▶ [What to do] Print, word for word, the line containing "Given: Toggle the :hov element state panel" and all lines beneath it to the end of the entries below. Pictures do not belong in the copy.

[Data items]
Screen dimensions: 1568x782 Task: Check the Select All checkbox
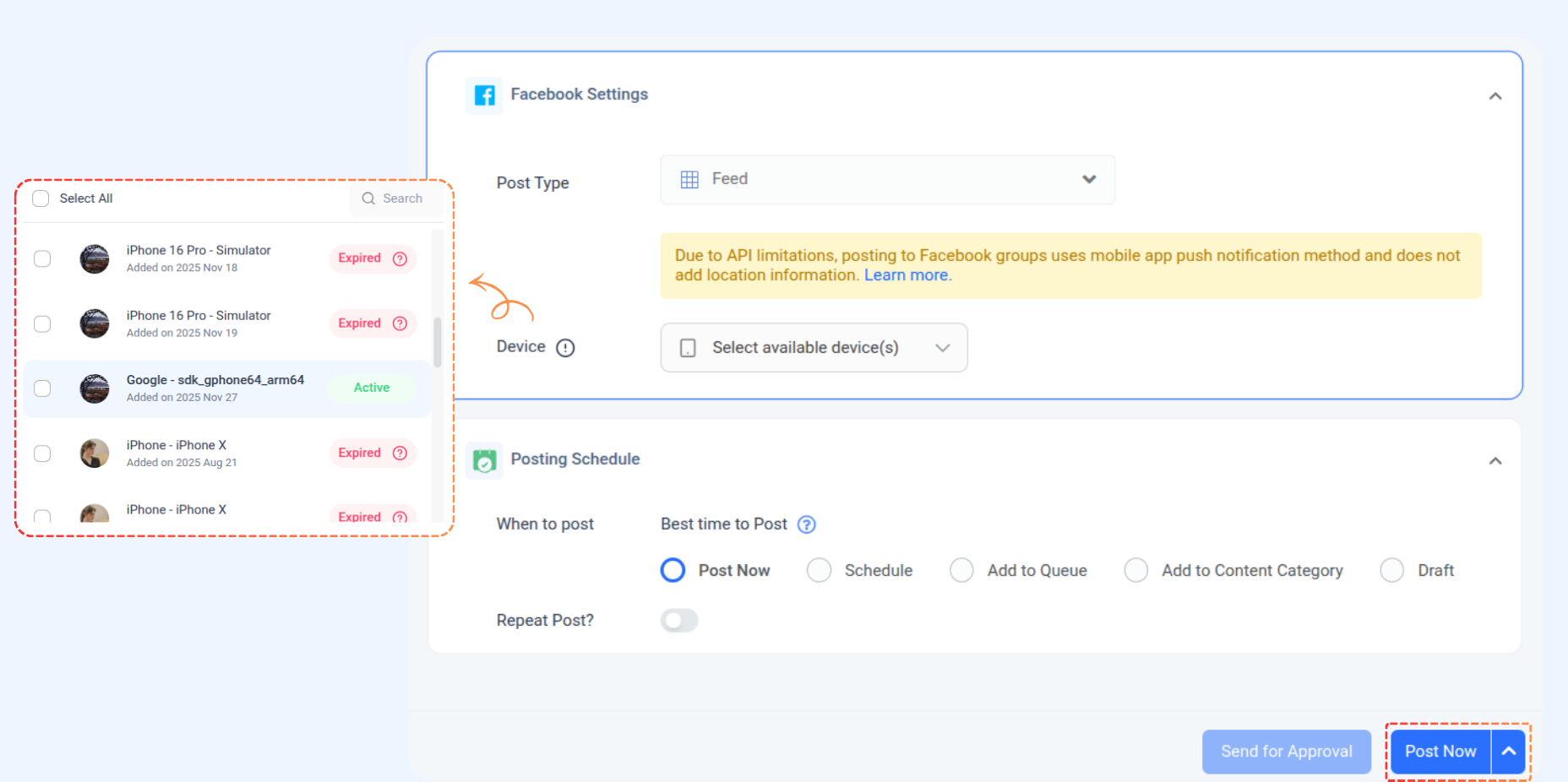pyautogui.click(x=41, y=198)
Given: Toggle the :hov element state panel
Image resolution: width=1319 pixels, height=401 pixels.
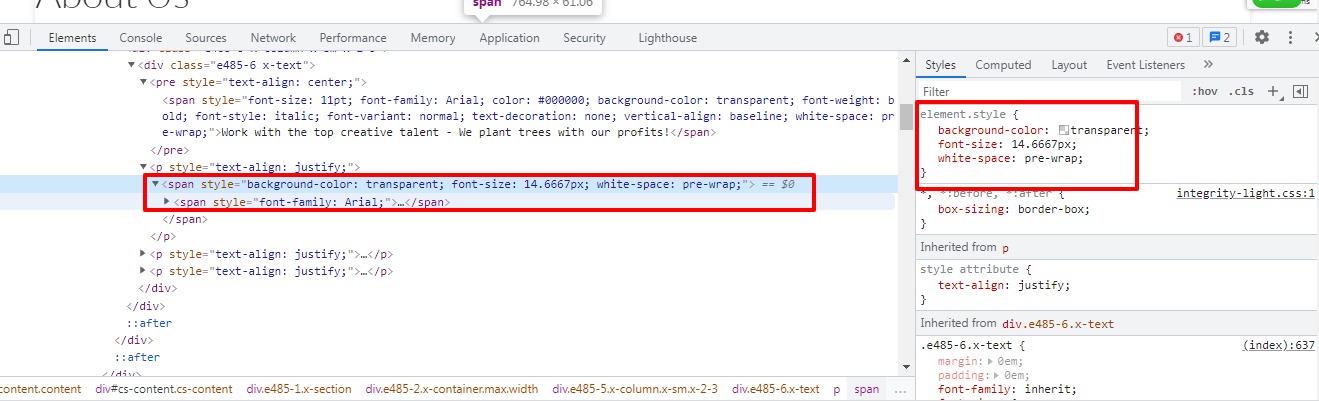Looking at the screenshot, I should coord(1204,91).
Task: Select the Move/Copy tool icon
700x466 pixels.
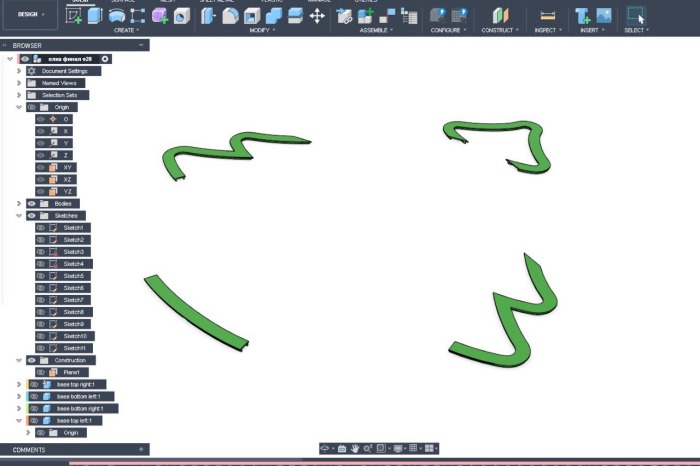Action: pos(317,16)
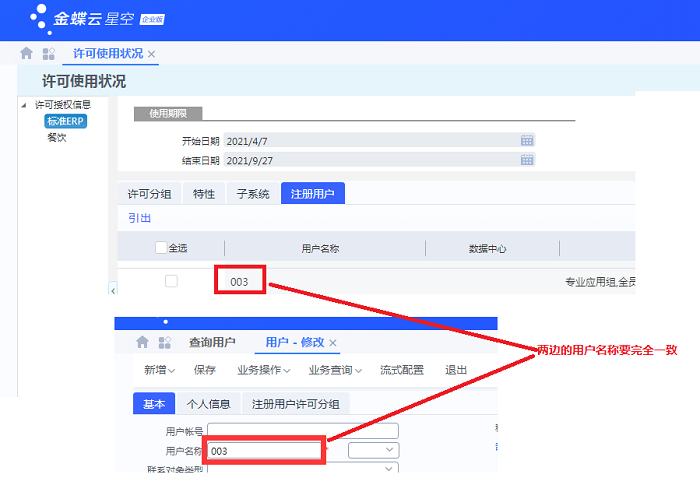
Task: Click grid icon beside 查询用户 tab
Action: click(165, 342)
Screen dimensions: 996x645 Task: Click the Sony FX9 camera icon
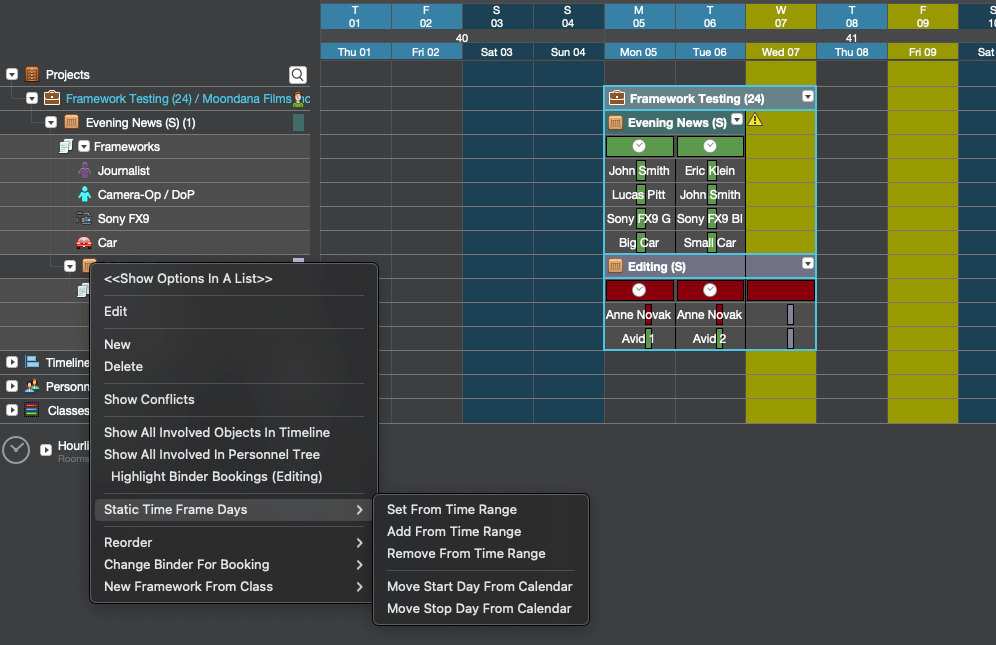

▶ [Answer box]
Given: Toggle the :hov element state panel
Image resolution: width=1319 pixels, height=401 pixels.
Looking at the screenshot, I should coord(1204,91).
Task: Select the Move/Copy tool icon
700x466 pixels.
Action: pos(317,16)
Task: Click grid icon beside 查询用户 tab
Action: click(165, 342)
Screen dimensions: 996x645 Task: Click the Sony FX9 camera icon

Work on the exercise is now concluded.